### Kaynak metin:
'''

Türkiye`de potansiyel var

02.02.2001 - 00:00 | Son Güncelleme :


Aydın Ulusan, Türkiye`nin ciddi bir potansiyele sahip olduğunu belirterek, gelişmekte olan piyasalarda çok deneyimli oldukları için Türkiye`den banka almayı planladıklarını söyledi.


Tasarruf Mevduatı Sigorta Fonu bünyesinde bulunan bankaları almak isteyen iki yabancı bankadan biri olan Standard Bank London, İnterbank veya Bankkapital`i almak için çalışmalarını yoğunlaştırdı. Standard Bank London Türkiye Sermaye Piyasaları Başkanı Aydın Ulusan, Standard Bank olarak gelişen ekonomileri tanıdıklarını ve bu ortamlarda daha rahat hareket edebildiklerini söyledi. Ulusan, gelişmekte olan ülke ekonomilerinin her zaman daha karlı olduğunu belirterek,
Örneğin gelişmiş bir ülkede bir ürün LİBOR artı 0.25`ken Türkiye`de o ürün LİBOR artı 2 - 3`dür diye konuştu. Türkiye`de 1.5 yıl önce temsilcilik açtıklarını vurgulayan Ulusan, Standard Bank`ın uzun vadede Rusya, Brezilya ve Türkiye`de faaliyetini genişletmeyi hedeflediğini kaydetti. Ulusan, Fon bankalarının durumu ortaya çıkınca bizim 6 ay bir yıl sonra atacağımız adımlar öne alındı. Bu nedenle iki bankaya talip olduk dedi. Ulusan, çok yaygın bir şube ağı olan bir banka almayı düşünmedikleri için Bankapital ve İnterbank`a talip olduklarını söyledi.

'''

### Satırlar:
'''

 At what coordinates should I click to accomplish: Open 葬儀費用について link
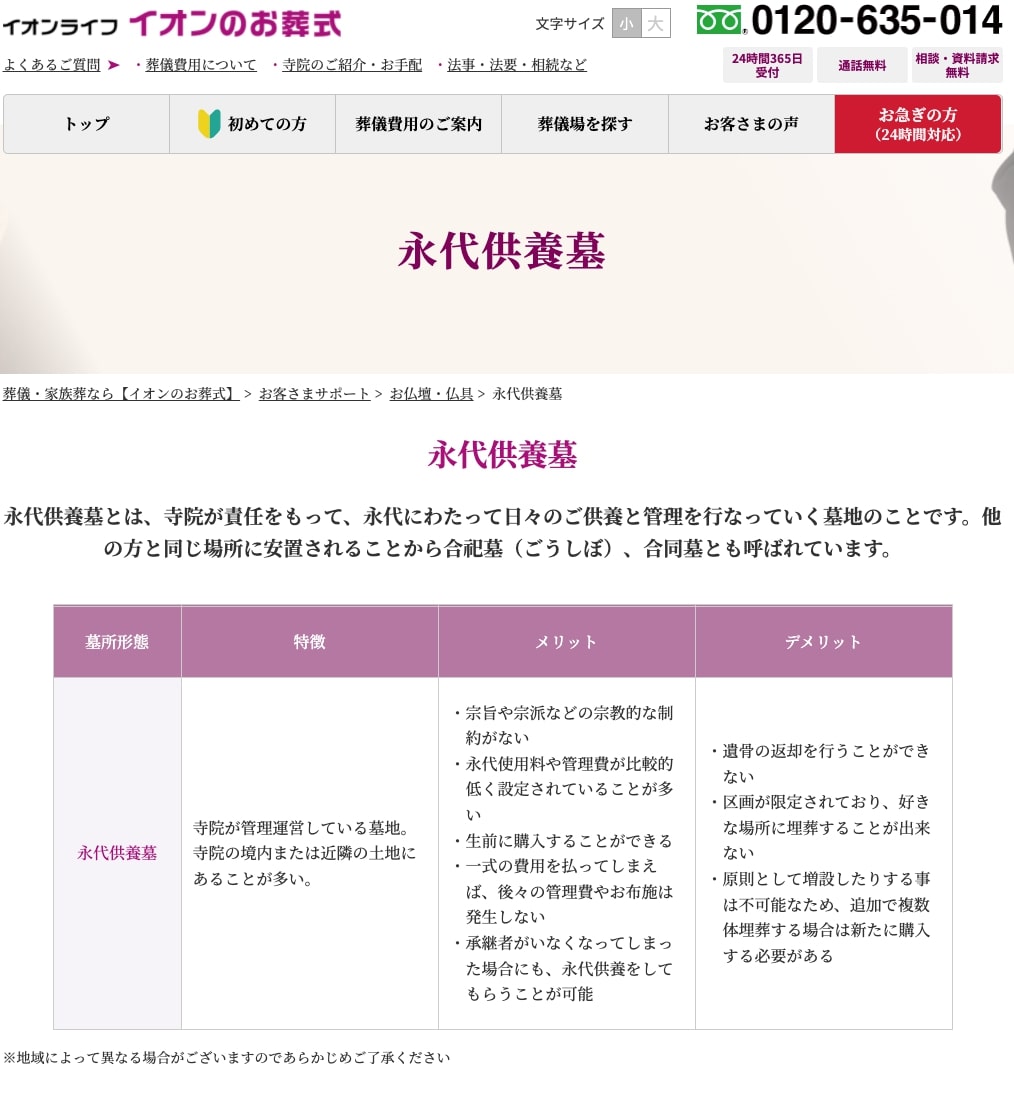(x=201, y=65)
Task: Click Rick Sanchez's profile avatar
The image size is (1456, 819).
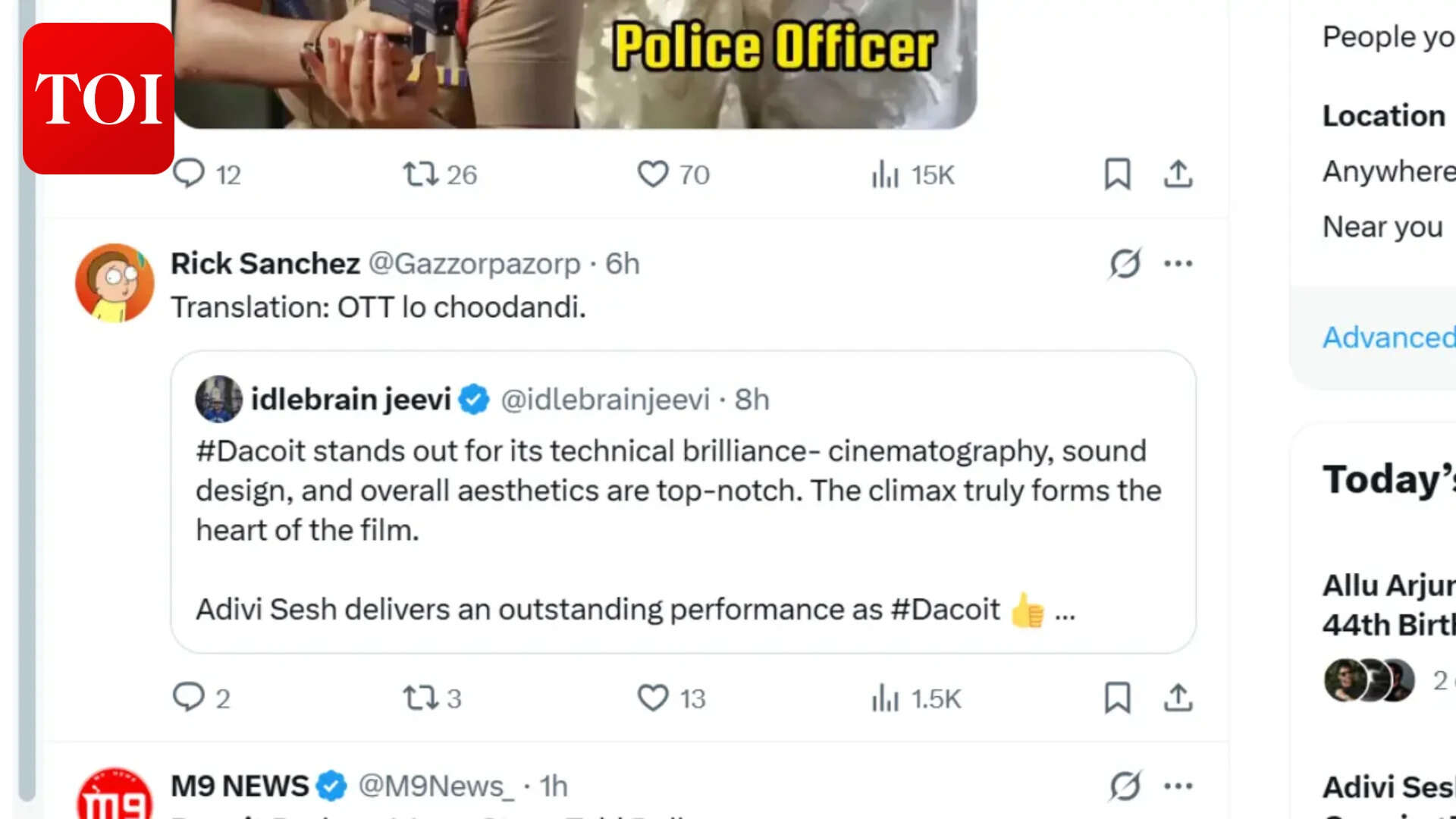Action: (115, 282)
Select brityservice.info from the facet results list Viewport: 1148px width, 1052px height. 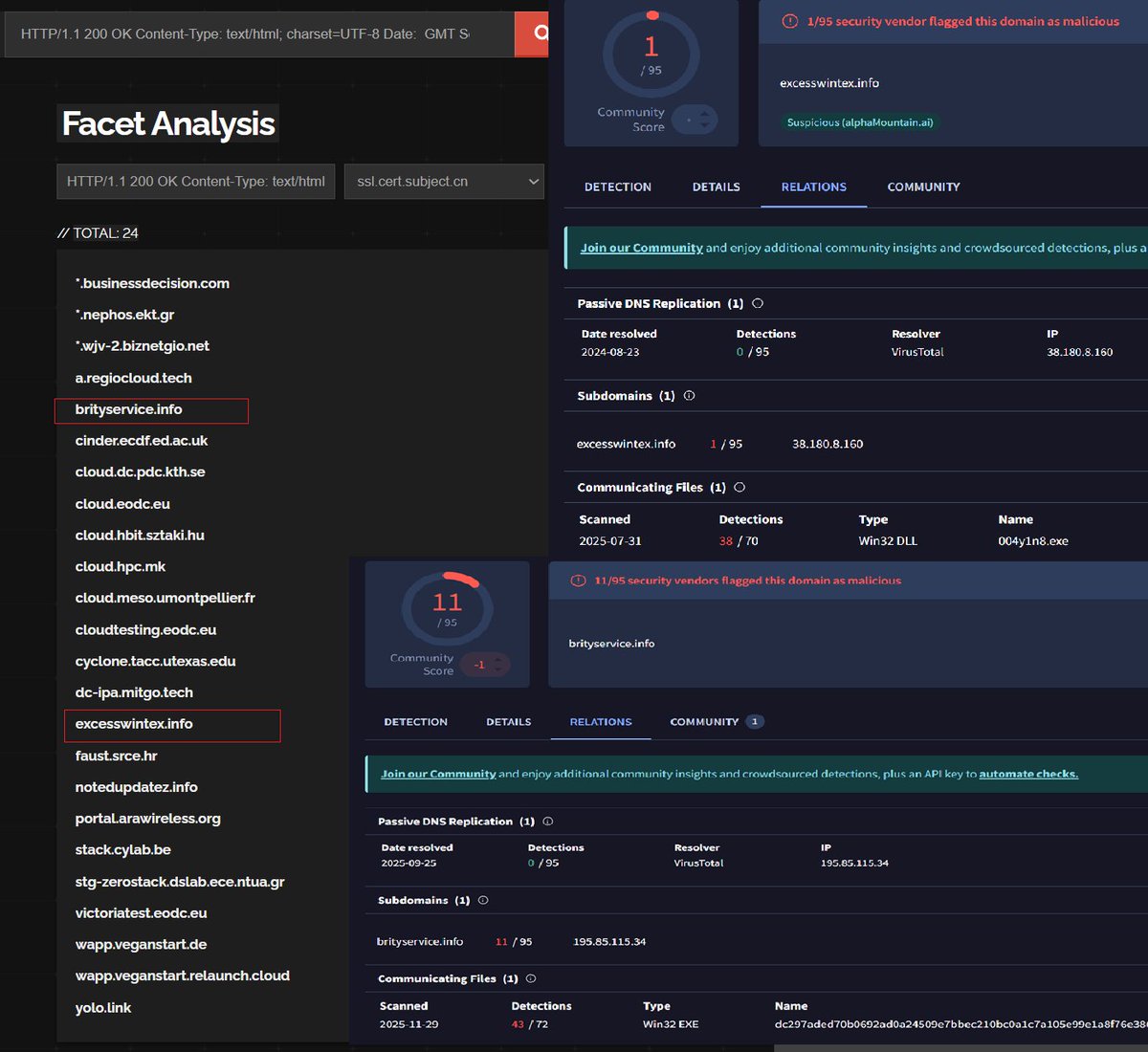(128, 409)
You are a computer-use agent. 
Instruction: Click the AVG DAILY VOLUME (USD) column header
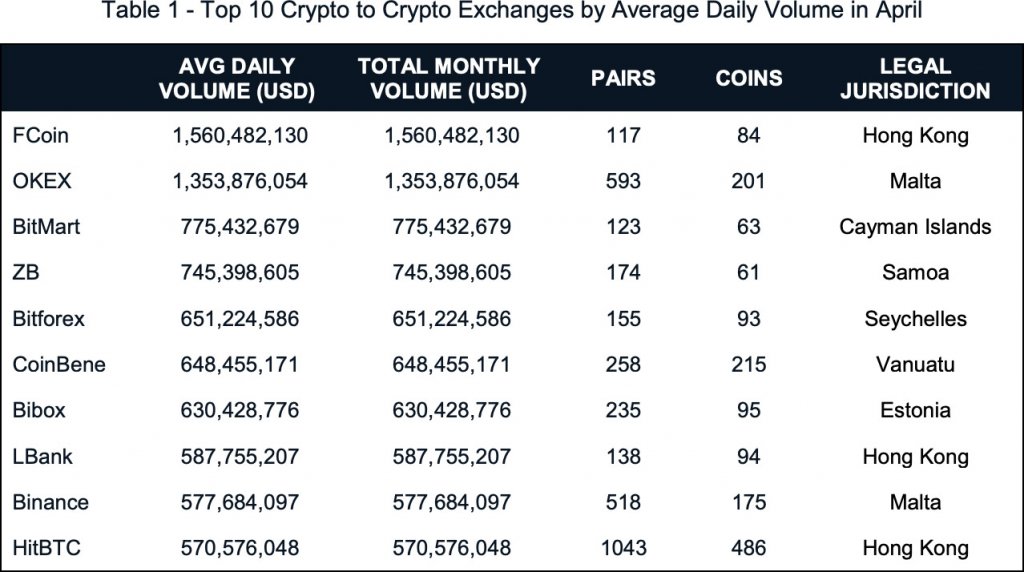pos(239,79)
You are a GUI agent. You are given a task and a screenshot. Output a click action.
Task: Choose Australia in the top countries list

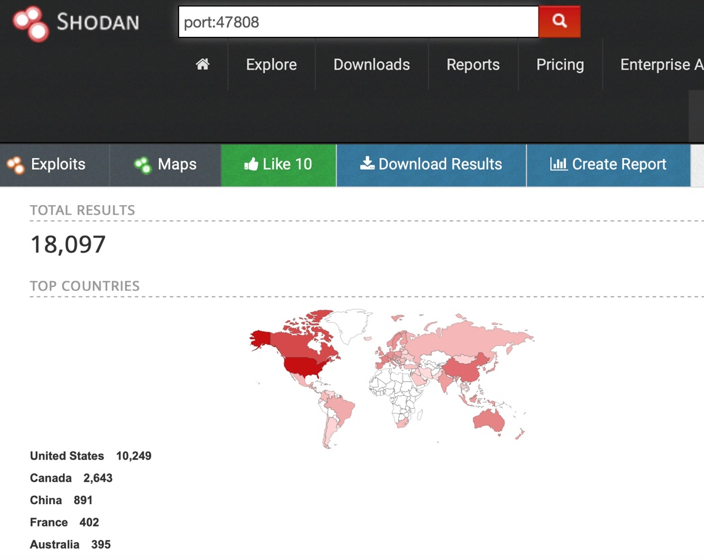[x=56, y=544]
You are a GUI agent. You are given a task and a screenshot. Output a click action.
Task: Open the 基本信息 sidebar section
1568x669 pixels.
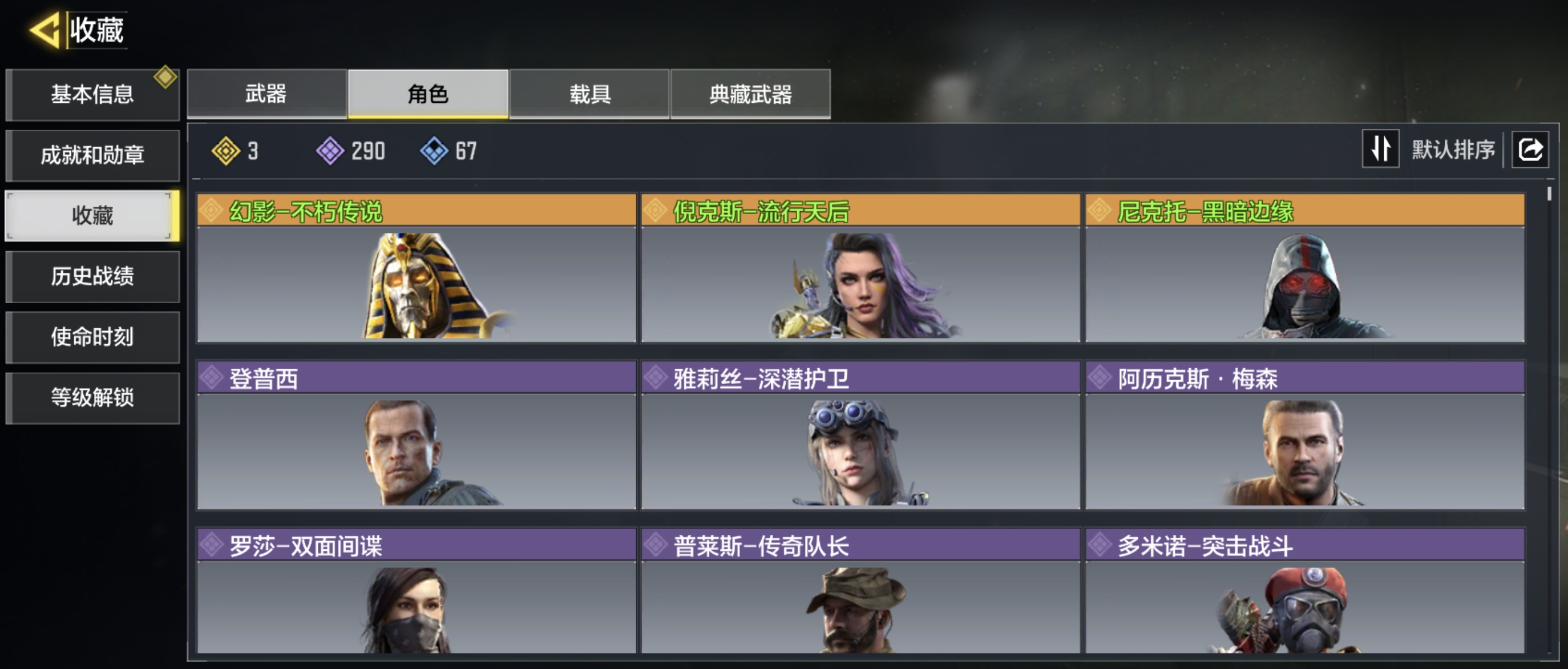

'''

### Aşağıdakileri tamamlayın:
• a. Satırlarda "You are a computer-use agent." ifadesini içeren satırdan "[x=56, y=544]" ifadesini içeren satıra kadar, her iki uç satır da dahil olmak üzere, aynen tekrarlayın. Resimleri cevaba almayın.
• b. Standard Bank London ile ilgili haber metnini kaldığı yerden sürdürün.
Haber metni ile satırlar birbirinden bağımsız malzemelerdir.

### Yazılı cevaplar:
• a.
You are a computer-use agent. 
Instruction: Click the AVG DAILY VOLUME (USD) column header
pos(239,79)
You are a GUI agent. You are given a task and a screenshot. Output a click action.
Task: Choose Australia in the top countries list

[x=56, y=544]

• b.
İlk etapta bir banka alacağız

İlk aşamada bu bankalardan birini almayı planladıklarını belirten Ulusan, işin içine girdikten sonra belki iki bankayı birden de alabileceklerini kaydetti. Ulusan, Fon bankalarına talip olma nedenlerini ise şöyle anlattı; Birincisi sağlanan vergi avantajı, muafiyetleri. İkincisi seçme şansı olması. Bunun yanı sıra Interbank ve Bankekspres uzun süredir Fon`un elinde. Bütün sorunların ortaya çıktığını, temizlendiğini düşünüyoruz. Bu da daha rahat hissetmemize neden oldu. Bunun yanısıra çok yaygın bir şube ağı olan bir banka yerine daha küçük çaplı bir banka tercih ettiğimiz için bu bankalara talip olduk dedi. Ulusan, talip oldukları bankaların iştiraklerinde bankacılığa ilişkin olanları alabileceklerini ancak, bunun dışındakileri kesinlikle almayacaklarını kaydetti. Ulusan, ileride sigorta sektörüne de girebileceklerini kaydetti.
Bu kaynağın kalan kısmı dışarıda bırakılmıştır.